Now, a new poll conducted by Ipsos shows that nearly half of all Canadians have mounting concerns about climate change.
THE SITUATION IN MANITOBA
Right now, there are close to 130 active wildfires in Manitoba.
Droughts have also led to decimated crops and some producers are selling off their cattle.
Curt Hull, project director for Climate Change Connection, said what we're seeing has been predicted for a long time.
"Things like drought and floods, and severe weather, storms, that kind of thing. Those are the kinds of things that are predicted to be more frequent and more severe, and that's what we're seeing,” Hull said.
Concern about climate change is growing among Canadians.
A poll conducted by Ipsos shows that in light of recent weather events, 49 per cent of Canadians say the need to address climate change is more urgent.
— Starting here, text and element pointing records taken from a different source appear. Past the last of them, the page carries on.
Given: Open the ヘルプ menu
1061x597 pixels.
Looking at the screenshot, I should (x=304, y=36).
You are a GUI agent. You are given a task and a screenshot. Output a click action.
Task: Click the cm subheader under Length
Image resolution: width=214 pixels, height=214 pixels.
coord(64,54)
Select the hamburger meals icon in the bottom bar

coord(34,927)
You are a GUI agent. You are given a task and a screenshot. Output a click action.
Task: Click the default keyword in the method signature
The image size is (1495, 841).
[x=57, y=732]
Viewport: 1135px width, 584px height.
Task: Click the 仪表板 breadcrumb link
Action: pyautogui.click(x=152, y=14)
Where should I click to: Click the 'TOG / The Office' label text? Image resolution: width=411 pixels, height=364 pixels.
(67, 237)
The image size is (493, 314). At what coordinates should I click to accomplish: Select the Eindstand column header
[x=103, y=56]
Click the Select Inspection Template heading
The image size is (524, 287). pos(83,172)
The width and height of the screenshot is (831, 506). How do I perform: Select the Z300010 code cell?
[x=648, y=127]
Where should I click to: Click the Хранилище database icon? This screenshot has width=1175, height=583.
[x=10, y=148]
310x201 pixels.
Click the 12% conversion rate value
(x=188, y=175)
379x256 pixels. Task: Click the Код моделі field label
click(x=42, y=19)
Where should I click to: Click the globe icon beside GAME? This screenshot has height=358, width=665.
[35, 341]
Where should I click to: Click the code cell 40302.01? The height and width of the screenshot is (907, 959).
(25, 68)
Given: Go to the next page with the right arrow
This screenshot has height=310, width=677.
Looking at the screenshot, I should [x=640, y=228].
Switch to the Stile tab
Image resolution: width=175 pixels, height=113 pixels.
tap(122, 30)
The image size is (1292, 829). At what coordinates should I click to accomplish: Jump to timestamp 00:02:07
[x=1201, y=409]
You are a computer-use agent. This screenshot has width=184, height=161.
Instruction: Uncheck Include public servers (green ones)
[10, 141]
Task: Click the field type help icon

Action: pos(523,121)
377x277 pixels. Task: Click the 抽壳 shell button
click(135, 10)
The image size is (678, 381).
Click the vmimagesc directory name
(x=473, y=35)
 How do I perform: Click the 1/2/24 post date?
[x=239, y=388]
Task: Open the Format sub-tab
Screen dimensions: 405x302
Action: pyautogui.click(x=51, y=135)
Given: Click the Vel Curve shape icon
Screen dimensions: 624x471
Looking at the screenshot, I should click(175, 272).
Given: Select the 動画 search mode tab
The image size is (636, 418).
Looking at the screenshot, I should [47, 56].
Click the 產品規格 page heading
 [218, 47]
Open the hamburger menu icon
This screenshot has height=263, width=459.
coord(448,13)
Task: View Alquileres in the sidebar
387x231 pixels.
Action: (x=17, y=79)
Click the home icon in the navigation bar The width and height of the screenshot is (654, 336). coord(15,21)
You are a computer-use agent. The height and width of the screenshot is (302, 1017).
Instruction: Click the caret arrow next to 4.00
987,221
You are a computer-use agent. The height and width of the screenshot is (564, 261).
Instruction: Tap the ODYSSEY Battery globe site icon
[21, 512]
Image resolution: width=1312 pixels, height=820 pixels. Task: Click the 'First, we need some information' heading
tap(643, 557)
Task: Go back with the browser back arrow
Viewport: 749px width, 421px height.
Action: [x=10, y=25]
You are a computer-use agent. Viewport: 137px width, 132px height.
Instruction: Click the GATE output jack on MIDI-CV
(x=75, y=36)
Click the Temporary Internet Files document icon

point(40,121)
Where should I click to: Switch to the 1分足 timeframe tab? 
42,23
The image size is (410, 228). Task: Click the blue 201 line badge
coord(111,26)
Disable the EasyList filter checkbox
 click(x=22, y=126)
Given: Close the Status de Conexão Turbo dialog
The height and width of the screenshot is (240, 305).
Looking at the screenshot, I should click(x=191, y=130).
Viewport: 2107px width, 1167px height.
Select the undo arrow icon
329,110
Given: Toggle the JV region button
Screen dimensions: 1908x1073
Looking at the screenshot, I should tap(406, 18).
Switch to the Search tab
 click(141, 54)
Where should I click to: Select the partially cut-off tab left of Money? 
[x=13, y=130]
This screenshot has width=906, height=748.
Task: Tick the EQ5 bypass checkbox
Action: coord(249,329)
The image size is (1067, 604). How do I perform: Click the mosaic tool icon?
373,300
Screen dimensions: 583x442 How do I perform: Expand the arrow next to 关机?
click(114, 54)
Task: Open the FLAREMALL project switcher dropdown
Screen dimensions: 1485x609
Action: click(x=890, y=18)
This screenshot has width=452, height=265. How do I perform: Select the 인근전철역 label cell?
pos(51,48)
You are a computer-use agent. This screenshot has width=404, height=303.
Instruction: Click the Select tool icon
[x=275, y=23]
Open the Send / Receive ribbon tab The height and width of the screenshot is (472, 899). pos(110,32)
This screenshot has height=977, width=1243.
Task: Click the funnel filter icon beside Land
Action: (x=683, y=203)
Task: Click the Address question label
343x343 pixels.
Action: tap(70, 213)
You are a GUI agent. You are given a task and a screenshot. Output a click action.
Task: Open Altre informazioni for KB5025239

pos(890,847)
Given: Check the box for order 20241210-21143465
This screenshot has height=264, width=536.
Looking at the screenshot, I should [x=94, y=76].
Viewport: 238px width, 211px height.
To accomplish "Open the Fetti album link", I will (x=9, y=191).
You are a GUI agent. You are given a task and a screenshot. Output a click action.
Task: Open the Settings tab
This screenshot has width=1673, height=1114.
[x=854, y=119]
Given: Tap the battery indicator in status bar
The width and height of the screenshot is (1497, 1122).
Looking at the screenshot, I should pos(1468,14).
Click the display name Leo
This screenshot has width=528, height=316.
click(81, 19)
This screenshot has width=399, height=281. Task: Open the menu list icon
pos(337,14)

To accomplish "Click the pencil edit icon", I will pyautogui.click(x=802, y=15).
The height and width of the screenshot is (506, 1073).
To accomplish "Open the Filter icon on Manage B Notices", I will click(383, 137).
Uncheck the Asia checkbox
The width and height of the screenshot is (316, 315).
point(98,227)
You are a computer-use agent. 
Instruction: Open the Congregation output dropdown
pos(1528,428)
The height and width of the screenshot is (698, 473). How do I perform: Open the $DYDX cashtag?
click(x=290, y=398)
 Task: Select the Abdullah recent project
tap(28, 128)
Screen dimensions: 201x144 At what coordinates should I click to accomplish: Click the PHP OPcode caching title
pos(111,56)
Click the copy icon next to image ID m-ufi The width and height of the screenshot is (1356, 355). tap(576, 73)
That sentiment is even stronger with younger Canadians. Fifty-six per cent of Canadians aged 18 to 34 say they feel climate change is more urgent than they did in the past, compared to 43 per cent of Canadians aged 35 to 54.
Hull said the youth in Canada are the ones who will have to live with the effects of climate change.
"The severe droughts, the severe floods that we're seeing right now are going to get more frequent and severe in the future, and that's their future,” he said.
“That's where they're living, that's where they're going to be living, so rightfully they're concerned about that future."
The Ipsos poll also shows the heightened urgency about climate change is more prevalent in Quebec and British Columbia at 56 and 55 per cent.
In Manitoba, only 44 per cent say they felt an increased urgency.
Hull said one of the keys to fighting climate change is being able to feed ourselves without a reliance on fossil fuels.
Anderson Family Farm says it has taken steps to reduce greenhouse gas emissions.
"We bought a solar system that basically replaces all our hydro on the farm,” said Brad Anderson of Anderson Family Farm.
“It's a grid-tied system so we get paid for the Hydro we produce and then we buy Hydro back from the grid."
Eric Reder with the Wilderness Committee said people have to act on climate change now to limit the challenges we're going to face in the future.
He said agricultural producers are going to feel the impacts the most.
"The way that they work the land, it's going to change, the way that suburbanites deal with their lawn, or their vehicles or heat or cool their houses, those things are going to have to change,” Reder said.